**Given instruction**
Can you repeat the records from the line containing "Given: Click the Archive toolbar icon" through the line containing "The height and", inclusive, exactly as they appear?

**Dataset excerpts**
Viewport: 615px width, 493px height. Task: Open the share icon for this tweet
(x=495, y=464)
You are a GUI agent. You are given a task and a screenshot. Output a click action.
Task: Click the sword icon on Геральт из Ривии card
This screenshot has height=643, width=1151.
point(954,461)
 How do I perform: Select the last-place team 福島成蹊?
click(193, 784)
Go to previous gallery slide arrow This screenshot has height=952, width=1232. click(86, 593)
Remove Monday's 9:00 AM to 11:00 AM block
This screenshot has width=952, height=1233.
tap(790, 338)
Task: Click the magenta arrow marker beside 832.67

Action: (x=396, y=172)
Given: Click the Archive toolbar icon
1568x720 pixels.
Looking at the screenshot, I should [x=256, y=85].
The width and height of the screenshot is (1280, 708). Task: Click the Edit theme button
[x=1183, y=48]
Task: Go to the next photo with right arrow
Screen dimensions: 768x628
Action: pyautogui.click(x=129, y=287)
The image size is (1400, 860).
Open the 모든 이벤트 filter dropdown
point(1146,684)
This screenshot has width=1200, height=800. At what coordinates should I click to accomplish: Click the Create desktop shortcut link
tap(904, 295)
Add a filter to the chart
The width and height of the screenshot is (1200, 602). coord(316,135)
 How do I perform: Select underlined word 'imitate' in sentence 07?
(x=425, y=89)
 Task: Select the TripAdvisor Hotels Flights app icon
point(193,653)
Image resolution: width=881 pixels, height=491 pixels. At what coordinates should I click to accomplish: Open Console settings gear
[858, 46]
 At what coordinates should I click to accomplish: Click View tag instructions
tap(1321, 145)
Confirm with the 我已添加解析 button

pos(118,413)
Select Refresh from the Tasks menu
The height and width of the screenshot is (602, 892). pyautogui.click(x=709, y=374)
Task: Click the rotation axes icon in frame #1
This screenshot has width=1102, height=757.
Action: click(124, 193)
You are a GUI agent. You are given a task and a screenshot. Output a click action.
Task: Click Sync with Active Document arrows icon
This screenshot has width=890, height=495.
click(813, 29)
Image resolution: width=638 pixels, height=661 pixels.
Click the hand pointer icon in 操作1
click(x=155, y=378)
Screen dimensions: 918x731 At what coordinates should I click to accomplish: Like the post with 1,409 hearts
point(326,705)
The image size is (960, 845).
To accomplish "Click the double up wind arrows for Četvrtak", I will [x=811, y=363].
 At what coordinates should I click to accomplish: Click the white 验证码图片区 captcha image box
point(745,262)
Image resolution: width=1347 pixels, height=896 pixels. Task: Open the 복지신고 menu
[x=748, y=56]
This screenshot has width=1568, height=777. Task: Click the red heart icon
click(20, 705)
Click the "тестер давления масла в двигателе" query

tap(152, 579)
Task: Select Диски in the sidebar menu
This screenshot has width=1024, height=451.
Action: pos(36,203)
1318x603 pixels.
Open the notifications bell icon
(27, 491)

**Task solution**
Given: Click the Archive toolbar icon
1568x720 pixels.
Looking at the screenshot, I should [x=256, y=85].
The width and height of the screenshot is (1280, 708). Task: Click the Edit theme button
[x=1183, y=48]
Task: Go to the next photo with right arrow
Screen dimensions: 768x628
Action: pyautogui.click(x=129, y=287)
The image size is (1400, 860).
Open the 모든 이벤트 filter dropdown
point(1146,684)
This screenshot has width=1200, height=800. At what coordinates should I click to accomplish: Click the Create desktop shortcut link
tap(904, 295)
Add a filter to the chart
The width and height of the screenshot is (1200, 602). coord(316,135)
 How do I perform: Select underlined word 'imitate' in sentence 07?
(x=425, y=89)
 Task: Select the TripAdvisor Hotels Flights app icon
point(193,653)
Image resolution: width=881 pixels, height=491 pixels. At what coordinates should I click to accomplish: Open Console settings gear
[858, 46]
 At what coordinates should I click to accomplish: Click View tag instructions
tap(1321, 145)
Confirm with the 我已添加解析 button

pos(118,413)
Select Refresh from the Tasks menu
The height and width of the screenshot is (602, 892). pyautogui.click(x=709, y=374)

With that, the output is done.